Le tapuscrit d’Oddon indique que la chanson a vu le jour à la prison d’Anrath en 1942. Dans ce contexte, les quatre points entre parenthèses ajoutés en marge du passage évoquant l’heure « qui n’est plus très loin sans doute » de la défaite nazie et de l’épuration des collaborateurs est vraisemblablement une référence (ajoutée après coup avec autodérision) au fait que la victoire des Alliés s’est au contraire longtemps fait attendre pour les résistantes.
[Sources : références 36, 61, 64, 78, 123, 124 dans la bibliographie]
Prosper (Yop la boum!)
(1935)
Quand on voit passer l’grand Prosper sur la plac’ Pigalle,
Avec son beau p’tit chapeau vert et sa martingale
D’vant son air malabar
Et sa démarche en canard
Pas b’soin d’êtr’ bachelier
Pour deviner son métier.
Refrain
Prosper Yop la boum! C’est le chéri de ces dames
Prosper Yop la boum c’est le roi du macadam’…e
Comme il a toujours la flemm’
Il n’fait jamais rien lui-mêm’
Il a son harem
Qui de Clichy à Barbès
Le jour et la nuit sans cess’
Fait son p’tit biz’ness
Et l’soir tous les soirs
Dans un coin d’ombre propice
Faut l’voir faut bien l’voir
Encaisser les bénéfices
Il ramasse les billets
Et leur laisse la monnaie
Ah! quel sacrifice
En somm’ c’est leur manager
Yop la boum! Prosper.
2
Avec sa bell’ gueul’ d’affranchi là-haut sur la butte,
Toutes les poul’s sont foll’s de lui et se le disputent.
Y en a qui s’flanquent des gnons,
Et qui se crêp’nt le chignon,
Pendant c’temps, voyez-vous
Tranquill’ment il compt’ les coups.
Refrain
Prosper Yop la boum! C’est le chéri de ses dames,
Prosper Yop la boum c’est le roi du macadam’…e
Quand un’ femm’ se fait poisser
Par les roussins du quartier,
Pour s’ravitailler,
Il s’en va immédiatement
Faire son réassortiment
Dans l’arrondissement.
Des fois, oui des fois,
Quand ell’s n’sont pas à la page,
Voulant fermement
Faire leur apprentissage,
Il les envoie en saison
Dans un’ vill’ de garnison faire un petit stage.

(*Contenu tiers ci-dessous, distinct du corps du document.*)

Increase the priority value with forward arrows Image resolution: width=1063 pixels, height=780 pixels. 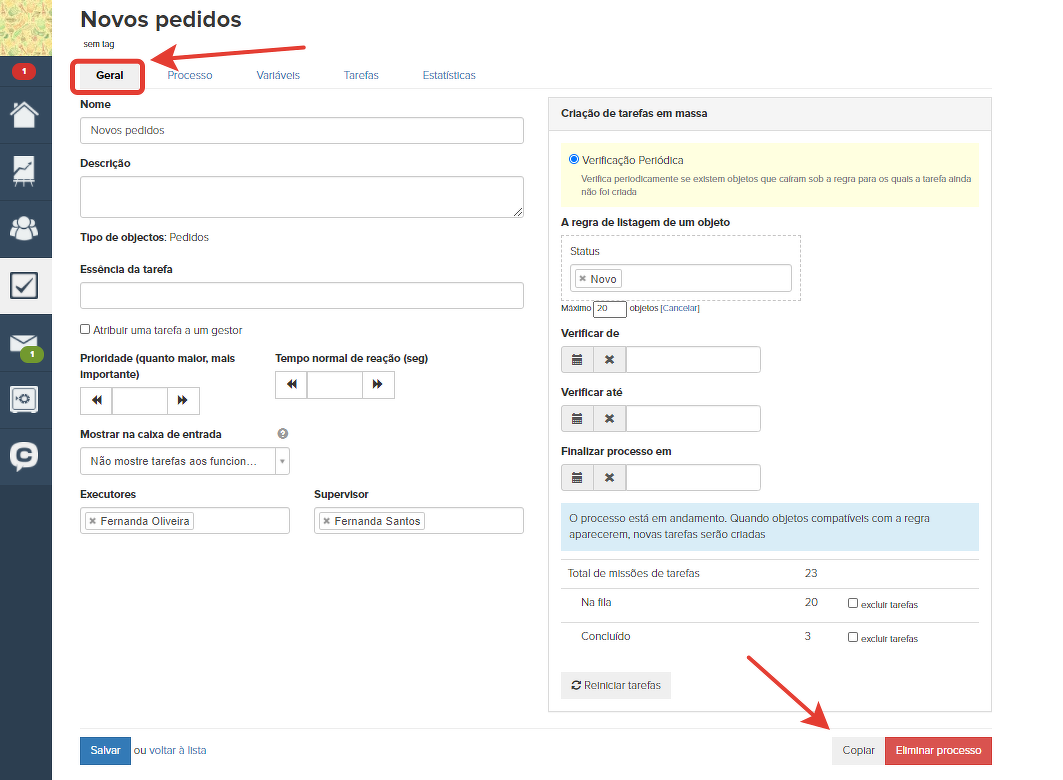182,401
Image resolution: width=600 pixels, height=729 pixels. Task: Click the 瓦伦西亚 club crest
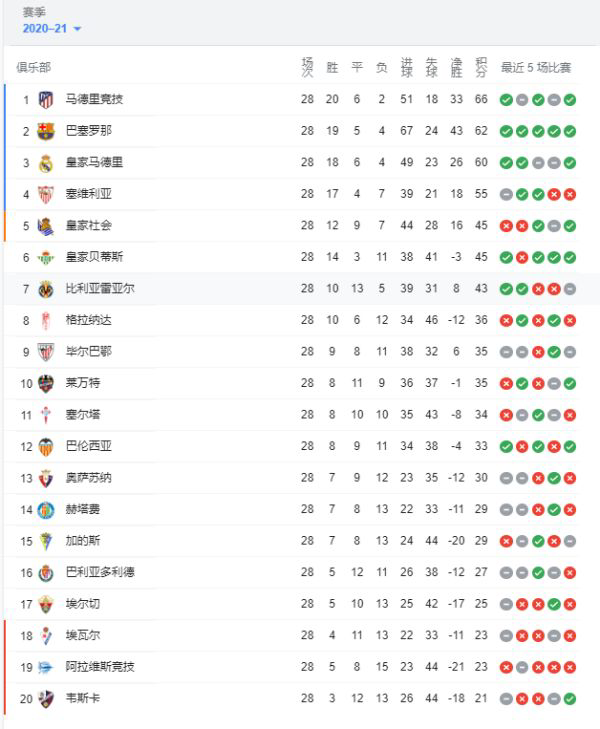point(46,447)
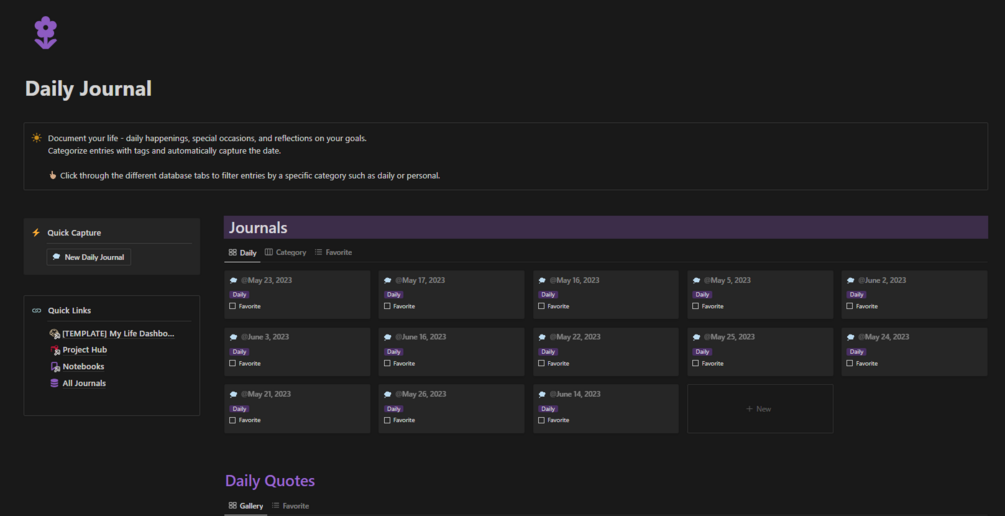Click the Notebooks page icon

pos(55,367)
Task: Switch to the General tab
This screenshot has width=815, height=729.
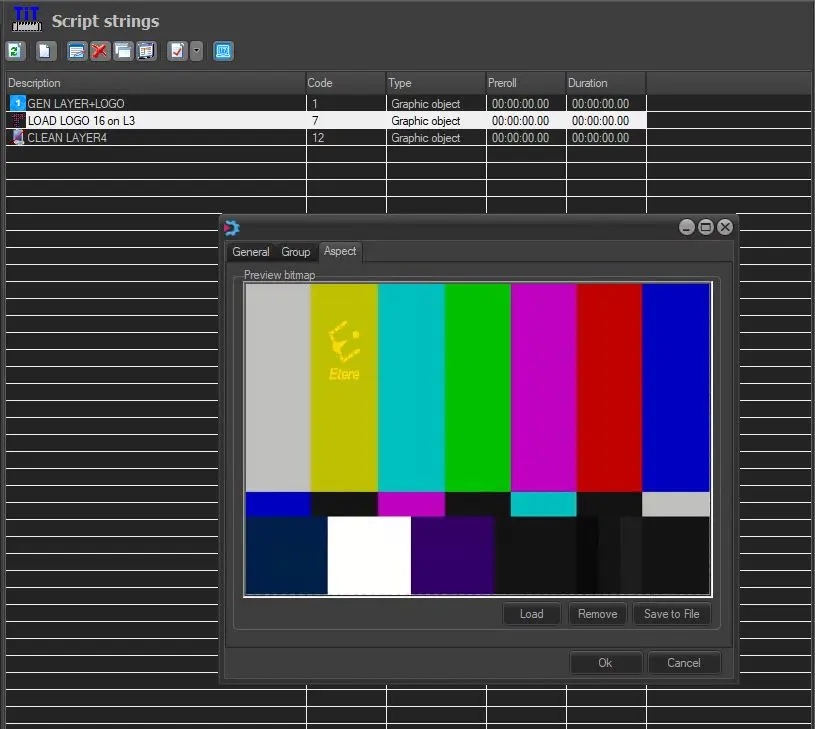Action: click(251, 252)
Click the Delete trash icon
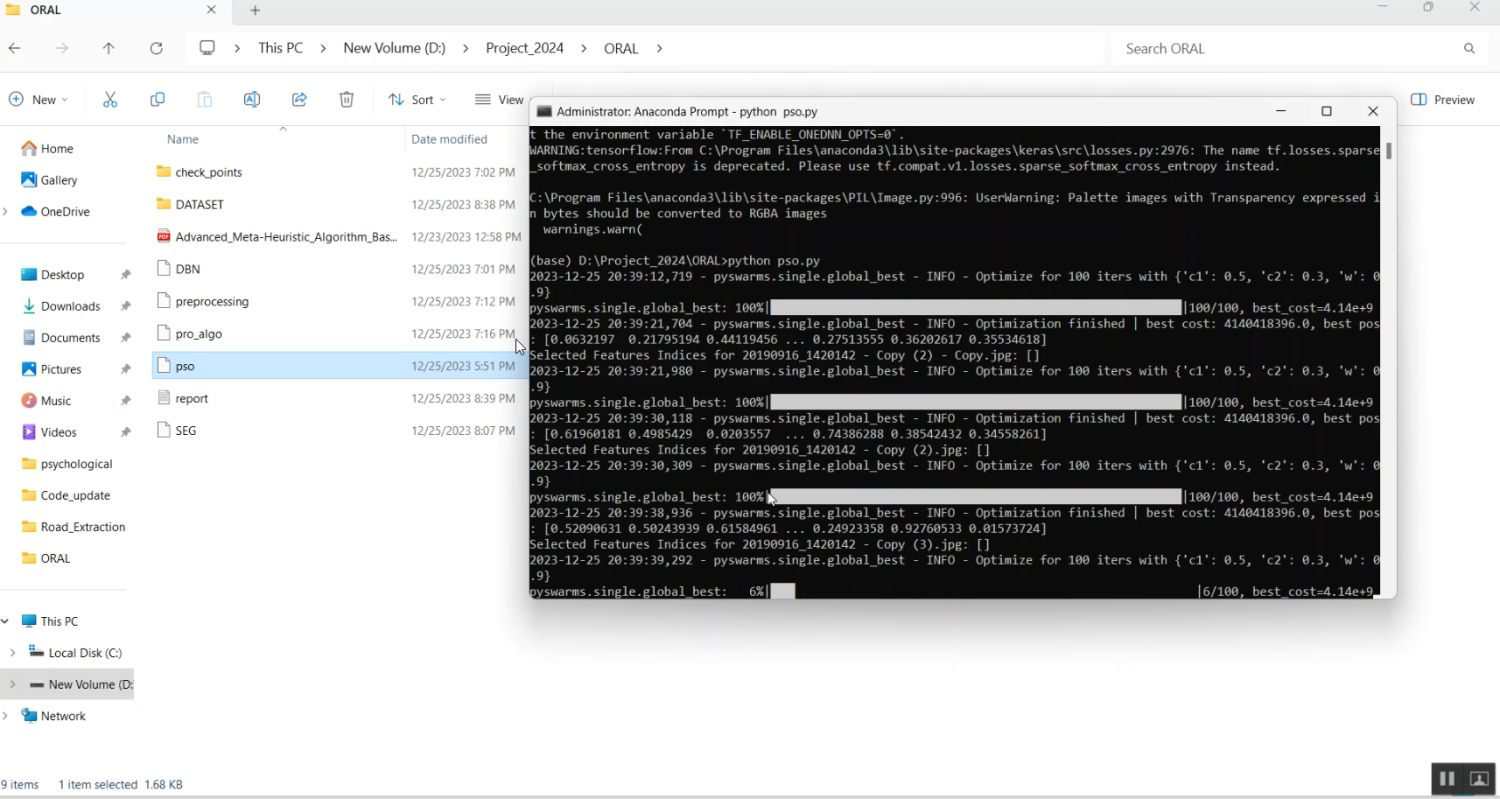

C’est un garçon qu’a du flair! Yop la boum! Prosper.
Hitler
(ms p. 8)
Quand on voyait Adolf Hitler et sa g[u]eul’ de vache
Avec sa mèch’ de travers et sa p’tite moustache
Sa voix d’fou, l’air idiot
Qu’il prenait à la radio
Fallait pas êtr’ fakir
Pour deviner ses désirs :
[Refrain]
Hitler, Yop la boum, quand tes soldats sur les routes
Tiraient, Yop la boum sur nos civils en déroute.
Quand, après ceux des voisins
Ils pillaient nos magasins
Pour s’fair’ du butin,
Nous disant : « ce qui vous suce
Ça doit être le blocus
Ou bien c’est les Russes »,
Il fallait les voir
Payer en monnaie de singe
Du matin au soir
La boustifaille et le linge :
Car c’est la loi du « milieu »
Les gars qu’ont plus rien chez eux
S’cassent pas les méninges
Comme toi, roi des gangsters
Yop la boum, Hitler!
[2]
Quand on voyait Adolf Hitler agitant ses armes
Peupler d’uniformes verts l’Europe en alarmes,
Séquestrer en prison
Femmes, vieillards, nourrissons,
Fallait être un bandit
Pour s’allier avec lui :
[Refrain]
Hitler, Yop la boum, pour entrer chez nous en maître
Fallut pour t’aider tous les salauds et les traîtres,
Quand tu voulus à tout prix
Que notre pauvre Paris
Devienne Nazi
Nous vîmes avec horreur
Tous les collaborateurs
Se couvrir d’honneurs
Oui mais, un beau soir
Qui n’est plus très loin sans doute (…..)
On pourra les voir
Tous ces gens qui nous dégo[û]tent
À notre place dans les prisons
Où maint’nant nous attendons qu’avec la déroute
On te fasse ton affaire, Yop la boum, Hitler!